An ornate room in London houses a surreal and beautiful experience. Austrian design duo mischer’traxler filled the V&A’s Norfolk House Music Room with hundreds of glowing mouth-blown glass globes, each containing an exquisitely handcrafted insect that moves and buzzes in response to surrounding movement. The alluring and playful installation, called Curiosity Cloud, was created in the Small Discoveries collaboration with boutique champagne house Perrier-Jouët and was inspired by the use of insect motifs in Art Nouveau.
Curiosity Cloud features 264 mouth-blown glass globes, made by Viennese glass company Lobmeyr, suspended from the ceiling at different heights.
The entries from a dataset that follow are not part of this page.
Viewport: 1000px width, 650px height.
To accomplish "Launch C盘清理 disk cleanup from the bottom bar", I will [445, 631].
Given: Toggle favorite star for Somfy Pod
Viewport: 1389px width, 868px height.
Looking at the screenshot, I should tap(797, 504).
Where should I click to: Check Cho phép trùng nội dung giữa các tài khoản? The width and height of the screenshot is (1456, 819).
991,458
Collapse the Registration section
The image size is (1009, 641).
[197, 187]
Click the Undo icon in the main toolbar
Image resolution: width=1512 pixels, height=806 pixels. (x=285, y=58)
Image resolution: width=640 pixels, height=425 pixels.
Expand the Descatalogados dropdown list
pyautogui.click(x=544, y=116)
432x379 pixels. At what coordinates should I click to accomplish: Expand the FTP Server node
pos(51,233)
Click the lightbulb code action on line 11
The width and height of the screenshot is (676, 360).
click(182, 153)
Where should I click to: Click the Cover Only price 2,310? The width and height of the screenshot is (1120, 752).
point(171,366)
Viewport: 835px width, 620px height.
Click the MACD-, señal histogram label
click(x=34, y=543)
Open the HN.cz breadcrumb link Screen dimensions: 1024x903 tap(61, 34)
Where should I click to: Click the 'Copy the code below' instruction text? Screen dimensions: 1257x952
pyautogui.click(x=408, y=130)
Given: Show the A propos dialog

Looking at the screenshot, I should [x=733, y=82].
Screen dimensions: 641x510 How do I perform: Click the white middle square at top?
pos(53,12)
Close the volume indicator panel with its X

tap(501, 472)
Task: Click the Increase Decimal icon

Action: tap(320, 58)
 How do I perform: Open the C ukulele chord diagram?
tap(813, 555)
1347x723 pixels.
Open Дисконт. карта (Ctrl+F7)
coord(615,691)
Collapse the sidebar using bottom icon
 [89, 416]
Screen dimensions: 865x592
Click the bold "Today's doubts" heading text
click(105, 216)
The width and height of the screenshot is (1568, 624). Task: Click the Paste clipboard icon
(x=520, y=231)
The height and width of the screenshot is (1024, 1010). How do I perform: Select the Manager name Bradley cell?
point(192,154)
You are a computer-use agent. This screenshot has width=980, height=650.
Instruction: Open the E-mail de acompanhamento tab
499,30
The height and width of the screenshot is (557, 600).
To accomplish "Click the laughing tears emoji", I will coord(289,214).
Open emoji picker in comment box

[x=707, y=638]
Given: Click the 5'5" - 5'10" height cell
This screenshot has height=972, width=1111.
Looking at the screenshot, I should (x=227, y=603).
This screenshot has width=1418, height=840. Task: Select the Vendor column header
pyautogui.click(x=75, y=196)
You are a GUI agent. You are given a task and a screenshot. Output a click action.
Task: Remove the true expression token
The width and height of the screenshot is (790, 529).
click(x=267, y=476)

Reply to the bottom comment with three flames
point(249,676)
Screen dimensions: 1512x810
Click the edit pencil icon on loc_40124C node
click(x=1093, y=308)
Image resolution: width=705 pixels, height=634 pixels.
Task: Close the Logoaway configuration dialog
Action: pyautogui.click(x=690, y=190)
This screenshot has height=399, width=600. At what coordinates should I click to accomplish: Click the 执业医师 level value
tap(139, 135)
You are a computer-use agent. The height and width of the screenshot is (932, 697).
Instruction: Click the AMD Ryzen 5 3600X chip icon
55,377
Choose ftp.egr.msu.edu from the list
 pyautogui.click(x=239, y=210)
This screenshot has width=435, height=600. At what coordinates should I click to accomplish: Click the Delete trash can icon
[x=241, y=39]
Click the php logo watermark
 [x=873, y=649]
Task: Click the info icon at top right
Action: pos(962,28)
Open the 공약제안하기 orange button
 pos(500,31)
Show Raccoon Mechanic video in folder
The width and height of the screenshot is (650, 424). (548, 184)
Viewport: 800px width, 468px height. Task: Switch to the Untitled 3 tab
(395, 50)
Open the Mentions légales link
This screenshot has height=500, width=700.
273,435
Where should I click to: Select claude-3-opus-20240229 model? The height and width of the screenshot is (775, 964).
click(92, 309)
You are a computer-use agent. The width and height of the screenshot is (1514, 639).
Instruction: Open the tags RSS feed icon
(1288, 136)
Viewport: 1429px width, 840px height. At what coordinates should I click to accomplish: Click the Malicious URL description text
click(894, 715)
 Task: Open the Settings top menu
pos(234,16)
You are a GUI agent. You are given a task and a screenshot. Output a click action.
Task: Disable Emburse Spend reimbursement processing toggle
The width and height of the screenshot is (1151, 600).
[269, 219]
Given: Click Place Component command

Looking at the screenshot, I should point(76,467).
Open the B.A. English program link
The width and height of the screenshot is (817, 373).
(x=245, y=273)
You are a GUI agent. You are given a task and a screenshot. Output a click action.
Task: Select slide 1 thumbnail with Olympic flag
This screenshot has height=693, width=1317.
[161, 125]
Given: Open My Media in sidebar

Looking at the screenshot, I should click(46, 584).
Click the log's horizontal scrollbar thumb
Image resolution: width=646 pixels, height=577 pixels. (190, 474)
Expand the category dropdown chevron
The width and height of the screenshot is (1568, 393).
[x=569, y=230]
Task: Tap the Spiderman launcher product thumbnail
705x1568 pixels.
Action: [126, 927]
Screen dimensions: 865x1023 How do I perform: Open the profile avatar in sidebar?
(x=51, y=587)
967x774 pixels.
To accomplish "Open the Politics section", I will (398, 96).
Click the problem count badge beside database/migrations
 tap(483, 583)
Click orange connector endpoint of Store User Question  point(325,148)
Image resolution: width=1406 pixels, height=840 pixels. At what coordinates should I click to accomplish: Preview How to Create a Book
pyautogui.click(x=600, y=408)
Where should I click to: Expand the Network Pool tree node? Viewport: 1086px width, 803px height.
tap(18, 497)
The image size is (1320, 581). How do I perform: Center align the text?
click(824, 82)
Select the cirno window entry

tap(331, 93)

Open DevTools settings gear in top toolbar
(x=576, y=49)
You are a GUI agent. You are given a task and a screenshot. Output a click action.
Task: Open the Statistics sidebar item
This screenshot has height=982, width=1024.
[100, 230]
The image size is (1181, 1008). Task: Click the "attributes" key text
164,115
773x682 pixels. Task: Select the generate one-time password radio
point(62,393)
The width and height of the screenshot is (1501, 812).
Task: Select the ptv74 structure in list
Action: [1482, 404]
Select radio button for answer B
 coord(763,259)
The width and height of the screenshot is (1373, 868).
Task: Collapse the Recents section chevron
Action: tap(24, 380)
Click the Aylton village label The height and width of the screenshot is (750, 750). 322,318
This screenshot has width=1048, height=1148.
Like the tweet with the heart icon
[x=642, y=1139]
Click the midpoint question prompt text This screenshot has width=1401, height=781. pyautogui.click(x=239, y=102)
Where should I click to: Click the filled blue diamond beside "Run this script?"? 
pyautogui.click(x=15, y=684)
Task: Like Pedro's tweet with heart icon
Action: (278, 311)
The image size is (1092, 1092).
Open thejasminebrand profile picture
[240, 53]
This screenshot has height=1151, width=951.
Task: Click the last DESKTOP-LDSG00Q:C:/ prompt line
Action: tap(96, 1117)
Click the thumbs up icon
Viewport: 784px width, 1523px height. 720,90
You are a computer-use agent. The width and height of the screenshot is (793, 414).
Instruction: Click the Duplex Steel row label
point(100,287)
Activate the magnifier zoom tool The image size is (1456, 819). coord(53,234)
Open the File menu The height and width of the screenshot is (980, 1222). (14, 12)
Each globe contains a ring of LEDs and a single handmade insect printed onto laser-cut foil and embroidered by hand to create a lifelike body. Over 25 insects are represented in the installation and include creatures that are extinct, commonly found, and newly discovered.
When viewed from a distance, the insects are mostly still and only a few globes emit light. Once visitors enter the darkened room, motion sensors trigger the lights to flicker on and the hand-embroidered insects come to life through sound and movement. The buzzing sound of each insect is amplified as it collides with the glass and differs depending on the size of the mouth-blown glass globes. “We have created a calm, yet alluring atmosphere, where people can engage with the installation and each other,” say the designers on the London Design Festival’s website. “It is a playful experience, but also a thoughtful project pointing at mankind’s relationship to nature. We want people to be surprised and delighted.”
Curiosity Cloud was created for the 2015 London Design Festival and will remain on show at the V&A until September 27, 2015. After the festival, the installation will be relocated to Champagne and displayed at Perrier-Jouët’s Maison.